第129話「ラサ遺跡」
まずは地下一階。
砂を固めて作ったような壁を横目にまっすぐ進む。
どことなく砂っぽい感じがするダンジョンで、人気がないのはわからなくもない。
「敵ですね」
とジーナが指摘すると、前方から全身を包帯でぐるぐる巻きにした人型のモンスターが出現する。
ミイラ。
生き埋めになったり、餓死した者の怨念が具現化したと言われる存在だ。
動きは速くないし、特殊な攻撃もしてこない。
火属性か光属性、あるいは魔法攻撃を持っていれば苦もなく倒せるザコ敵だ。
ただしほかのアンデッドモンスターといっしょに出てきて、肉壁のかわりになると厄介になる。
「俺がやろうか?」
ミイラ二体くらいなら誰でも倒すことはできるだろう。
目的を考えれば消耗しにくい、あるいは回復が優れている者が担当するといい。
「……いえ、サラ様にお願いします」
カレンは首を振って自分の判断を告げる。
大したことがないからこそ、サラとティアに経験を積ませる狙いか。
「了解」
俺とサラは同時に返事をして、サラの攻撃が通りやすいように前衛組が立ち位置をずらす。
「ホーリーレイ」
サラが光の属性魔法を放ち、ミイラ二体を葬る。
ミイラを一撃で倒すのはおかしくないが、ホーリーレイを使うには本来レベルが足りないはずだ。
これが主役の特権みたいなものだ。
「見事だな」
俺が褒めるとサラは小さく目礼する。
続いてまっすぐに奥へ進んでいき、
「敵ですね。
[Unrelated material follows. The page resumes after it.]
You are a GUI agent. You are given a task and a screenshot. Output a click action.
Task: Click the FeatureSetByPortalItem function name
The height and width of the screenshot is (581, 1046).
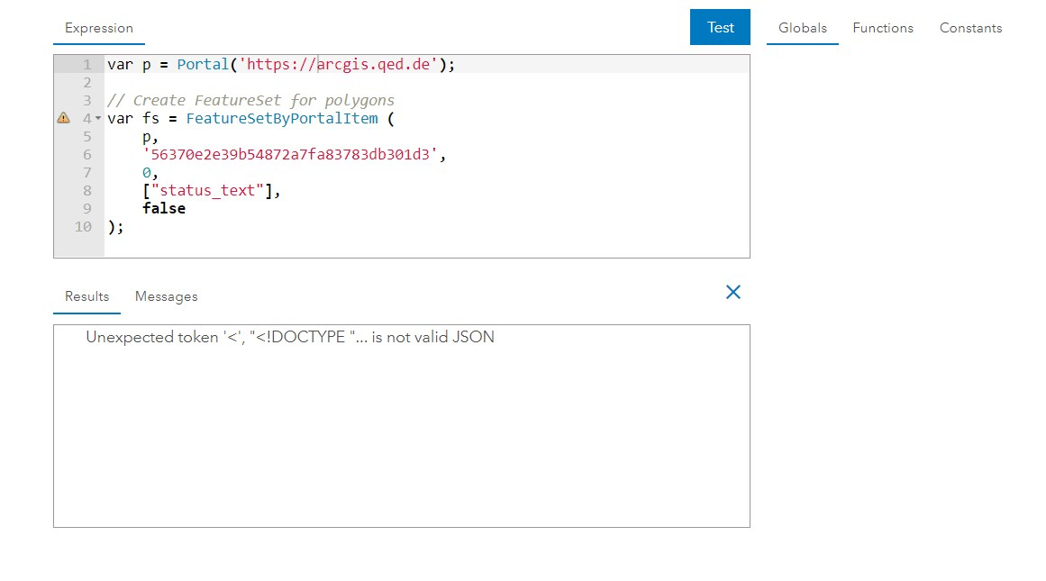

ミイラが三体です」
とジーナが告げた。
「ジーナ殿こそ見事な探知能力ですね。ここまでスムーズとは」
カレンは感心しながら、
「次はティア様にお願いしたいと思います」
と指示を出す。
「うん」
ティアはと言うと剣を抜いて駆け出し、三体のミイラをあっという間に薙ぎ倒してしまった。
この子もレベルに似合わず相当に強い。
現時点でジーナに勝てるとは思わないが、レベル上げを続けたらわからなくなるだろう。
ジーナは驚きもせず、じっと彼女とサラを観察するような顔つきをしている。
そんなジーナと俺に視線をやりながらカレンが言った。
「このように敵が多すぎない場合は、交代で倒していくというのはいかがですか? 連携の訓練にはなりませんが……」
「敵がまとめて一撃で倒せるなら、連携のしようもないしな」
と俺は彼女のやり方を認める。
もうすこし敵が強くなればカレンやティアが止め、その隙をジーナや俺が狙い、サラが傷を回復するといった分担になるだろう。
「では次はジーナ殿かラスター様にお願いできますか?」
とカレンに頼まれる。
「そうだな。俺が先にやろう」
と言ってジーナは小さくうなずいた。